Stored data entries
= Beginning of Section =

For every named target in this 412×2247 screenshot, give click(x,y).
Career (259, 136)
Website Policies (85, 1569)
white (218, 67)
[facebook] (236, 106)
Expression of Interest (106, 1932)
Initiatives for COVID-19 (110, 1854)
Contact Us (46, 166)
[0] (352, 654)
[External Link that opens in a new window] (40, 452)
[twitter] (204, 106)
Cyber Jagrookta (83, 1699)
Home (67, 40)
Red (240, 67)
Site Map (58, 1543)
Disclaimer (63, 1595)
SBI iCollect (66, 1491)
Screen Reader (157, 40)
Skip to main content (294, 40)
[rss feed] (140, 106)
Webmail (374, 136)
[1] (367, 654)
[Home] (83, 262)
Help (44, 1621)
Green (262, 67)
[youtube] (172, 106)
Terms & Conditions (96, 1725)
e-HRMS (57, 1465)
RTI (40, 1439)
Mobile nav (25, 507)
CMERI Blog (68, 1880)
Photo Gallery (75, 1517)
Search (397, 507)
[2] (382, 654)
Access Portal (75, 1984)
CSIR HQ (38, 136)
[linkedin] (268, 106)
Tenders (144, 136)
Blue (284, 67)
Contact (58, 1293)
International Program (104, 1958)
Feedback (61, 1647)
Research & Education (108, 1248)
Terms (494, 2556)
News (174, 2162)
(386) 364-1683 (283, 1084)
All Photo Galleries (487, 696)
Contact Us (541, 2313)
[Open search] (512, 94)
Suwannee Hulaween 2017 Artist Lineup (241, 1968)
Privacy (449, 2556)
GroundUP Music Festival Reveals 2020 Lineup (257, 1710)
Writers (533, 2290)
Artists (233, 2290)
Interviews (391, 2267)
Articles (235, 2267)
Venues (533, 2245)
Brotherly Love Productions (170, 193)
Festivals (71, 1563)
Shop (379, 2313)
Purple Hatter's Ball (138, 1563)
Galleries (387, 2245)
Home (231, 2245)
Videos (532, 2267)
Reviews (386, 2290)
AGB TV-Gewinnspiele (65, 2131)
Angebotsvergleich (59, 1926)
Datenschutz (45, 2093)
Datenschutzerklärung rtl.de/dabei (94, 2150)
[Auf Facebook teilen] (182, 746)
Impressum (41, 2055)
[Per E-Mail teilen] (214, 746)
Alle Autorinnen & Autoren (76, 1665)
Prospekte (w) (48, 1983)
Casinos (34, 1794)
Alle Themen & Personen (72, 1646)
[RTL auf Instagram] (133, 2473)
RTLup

= End of Section =

■ EXERCISE BRIEF ■
Reproduce the entries above exactly.

■ SOLUTION FOR THIS PROBLEM ■
For every named target in this 412×2247 screenshot, give click(x,y).
Career (259, 136)
Website Policies (85, 1569)
white (218, 67)
[facebook] (236, 106)
Expression of Interest (106, 1932)
Initiatives for COVID-19 (110, 1854)
Contact Us (46, 166)
[0] (352, 654)
[External Link that opens in a new window] (40, 452)
[twitter] (204, 106)
Cyber Jagrookta (83, 1699)
Home (67, 40)
Red (240, 67)
Site Map (58, 1543)
Disclaimer (63, 1595)
SBI iCollect (66, 1491)
Screen Reader (157, 40)
Skip to main content (294, 40)
[rss feed] (140, 106)
Webmail (374, 136)
[1] (367, 654)
[Home] (83, 262)
Help (44, 1621)
Green (262, 67)
[youtube] (172, 106)
Terms & Conditions (96, 1725)
e-HRMS (57, 1465)
RTI (40, 1439)
Mobile nav (25, 507)
CMERI Blog (68, 1880)
Photo Gallery (75, 1517)
Search (397, 507)
[2] (382, 654)
Access Portal (75, 1984)
CSIR HQ (38, 136)
[linkedin] (268, 106)
Tenders (144, 136)
Blue (284, 67)
Contact (58, 1293)
International Program (104, 1958)
Feedback (61, 1647)
Research & Education (108, 1248)
Terms (494, 2556)
News (174, 2162)
(386) 364-1683 (283, 1084)
All Photo Galleries (487, 696)
Contact Us (541, 2313)
[Open search] (512, 94)
Suwannee Hulaween 2017 Artist Lineup (241, 1968)
Privacy (449, 2556)
GroundUP Music Festival Reveals 2020 Lineup (257, 1710)
Writers (533, 2290)
Artists (233, 2290)
Interviews (391, 2267)
Articles (235, 2267)
Venues (533, 2245)
Brotherly Love Productions (170, 193)
Festivals (71, 1563)
Shop (379, 2313)
Purple Hatter's Ball (138, 1563)
Galleries (387, 2245)
Home (231, 2245)
Videos (532, 2267)
Reviews (386, 2290)
AGB TV-Gewinnspiele (65, 2131)
Angebotsvergleich (59, 1926)
Datenschutz (45, 2093)
Datenschutzerklärung rtl.de/dabei (94, 2150)
[Auf Facebook teilen] (182, 746)
Impressum (41, 2055)
[Per E-Mail teilen] (214, 746)
Alle Autorinnen & Autoren (76, 1665)
Prospekte (w) (48, 1983)
Casinos (34, 1794)
Alle Themen & Personen (72, 1646)
[RTL auf Instagram] (133, 2473)
RTLup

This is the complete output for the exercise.